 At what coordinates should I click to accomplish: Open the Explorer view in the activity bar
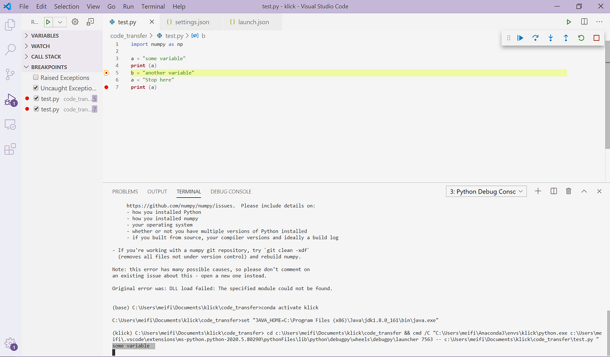tap(9, 25)
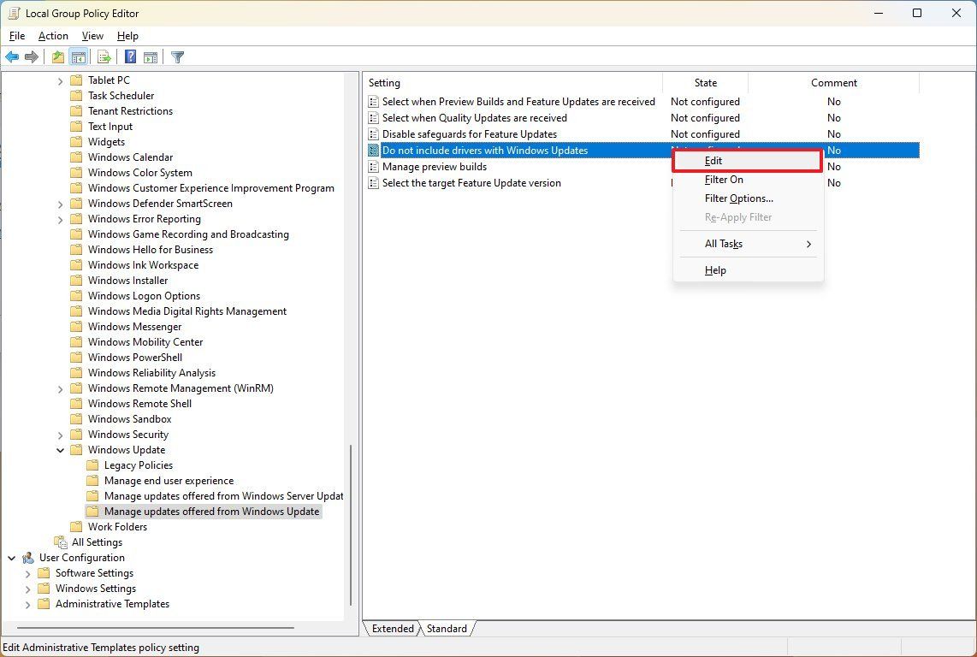The width and height of the screenshot is (977, 657).
Task: Click the Windows Update folder icon
Action: (78, 449)
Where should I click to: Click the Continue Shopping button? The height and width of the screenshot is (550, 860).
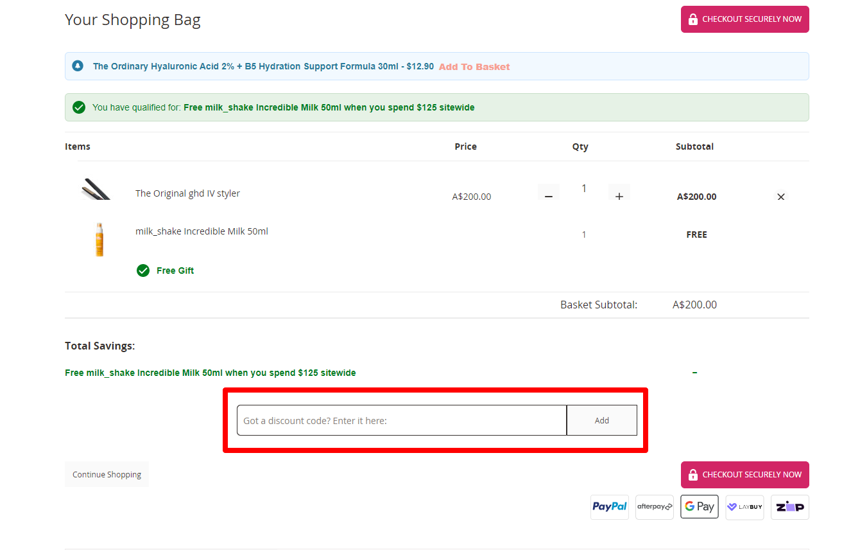tap(107, 474)
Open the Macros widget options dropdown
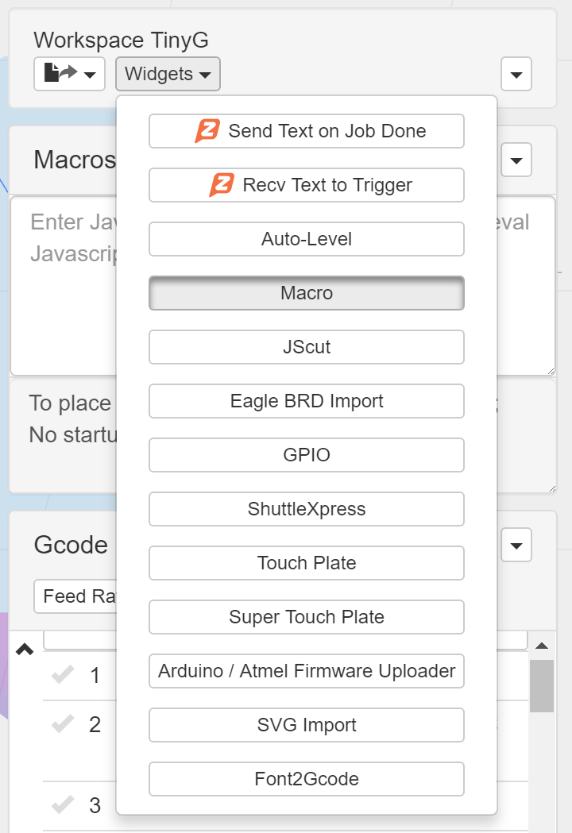Screen dimensions: 572x833 click(x=516, y=160)
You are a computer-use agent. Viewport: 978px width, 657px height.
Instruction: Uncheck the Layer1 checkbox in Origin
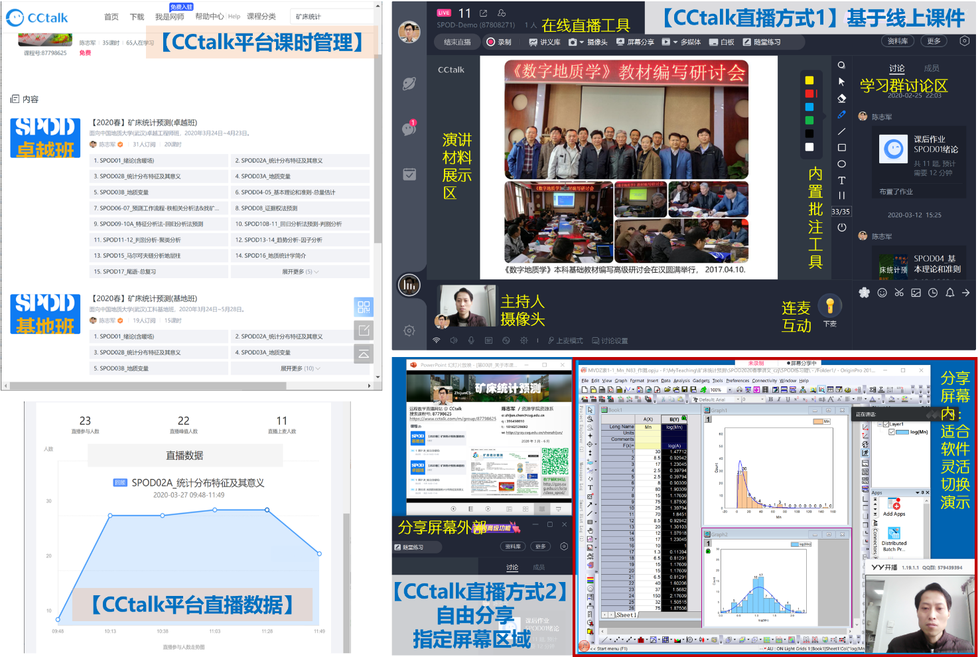tap(886, 424)
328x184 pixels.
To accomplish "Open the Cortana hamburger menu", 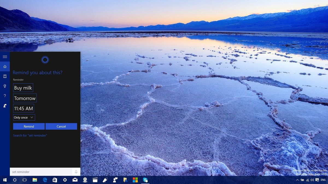I will click(x=5, y=56).

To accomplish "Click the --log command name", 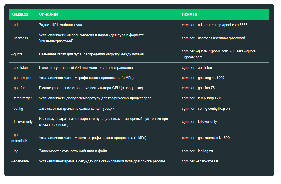I will click(x=15, y=151).
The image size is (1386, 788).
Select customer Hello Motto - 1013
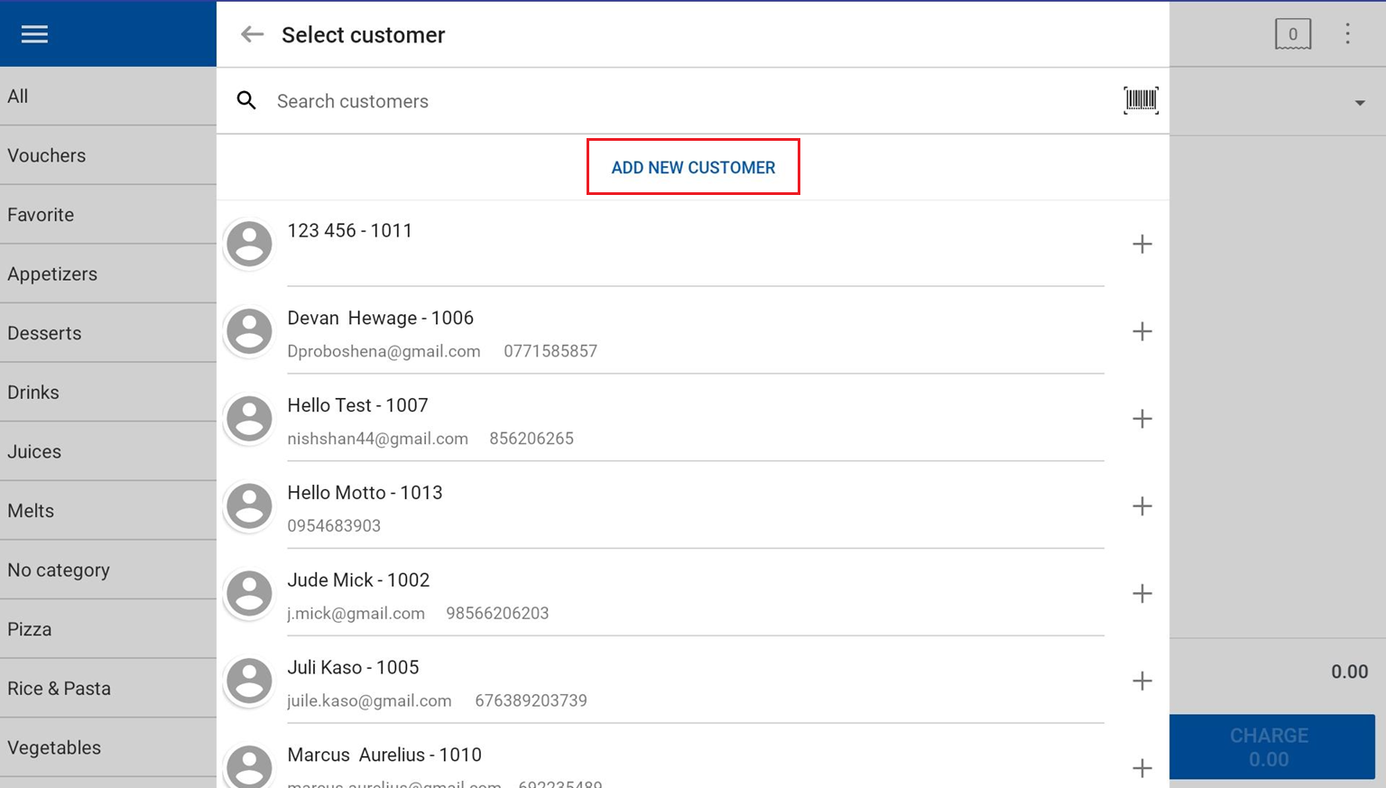tap(365, 493)
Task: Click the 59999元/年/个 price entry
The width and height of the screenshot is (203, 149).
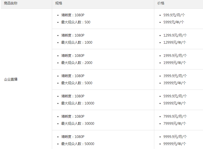Action: coord(175,103)
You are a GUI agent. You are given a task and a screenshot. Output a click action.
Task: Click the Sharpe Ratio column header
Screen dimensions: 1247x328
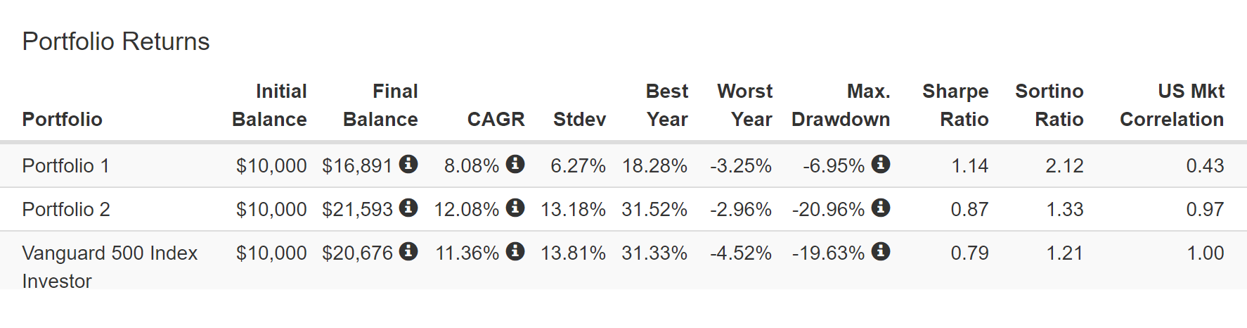(955, 106)
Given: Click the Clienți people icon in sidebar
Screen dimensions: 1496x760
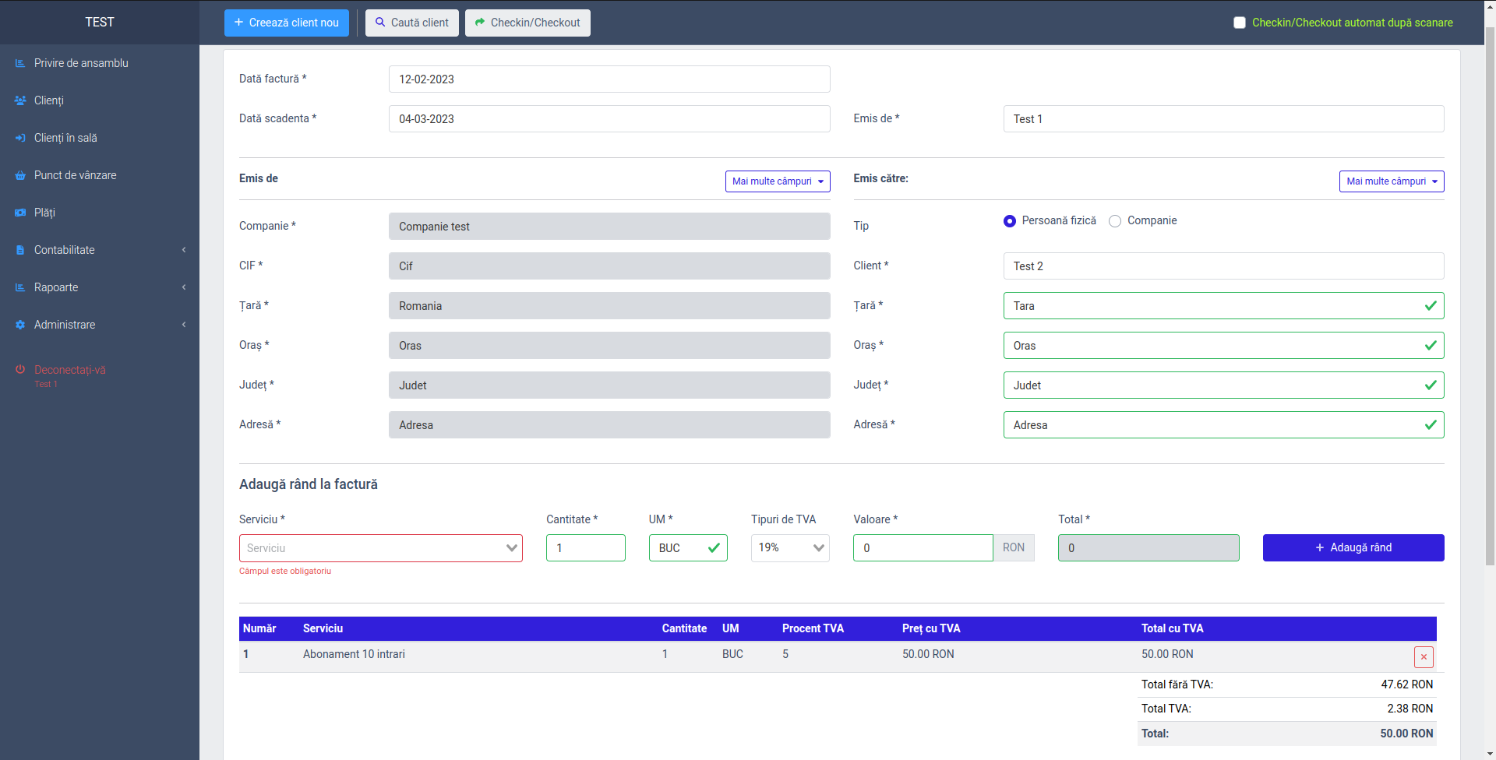Looking at the screenshot, I should tap(20, 100).
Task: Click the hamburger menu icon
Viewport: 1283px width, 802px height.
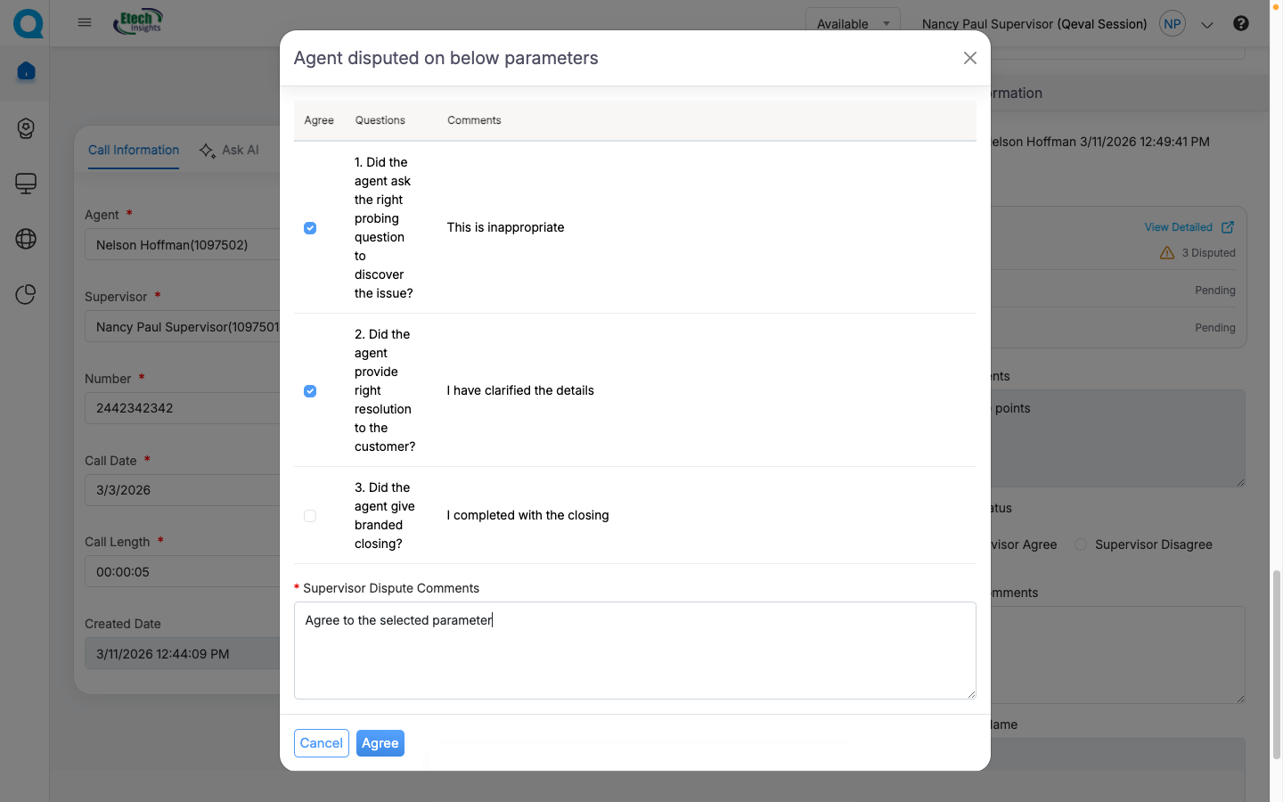Action: (85, 22)
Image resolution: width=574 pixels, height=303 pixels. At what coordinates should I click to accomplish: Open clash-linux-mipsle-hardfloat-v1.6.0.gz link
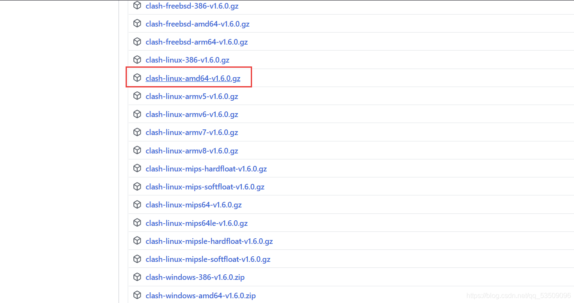(x=209, y=241)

[What this task involves] From the data, work out how many lines include the word "agent"; the reply is that number and nothing else.

[Answer section] 2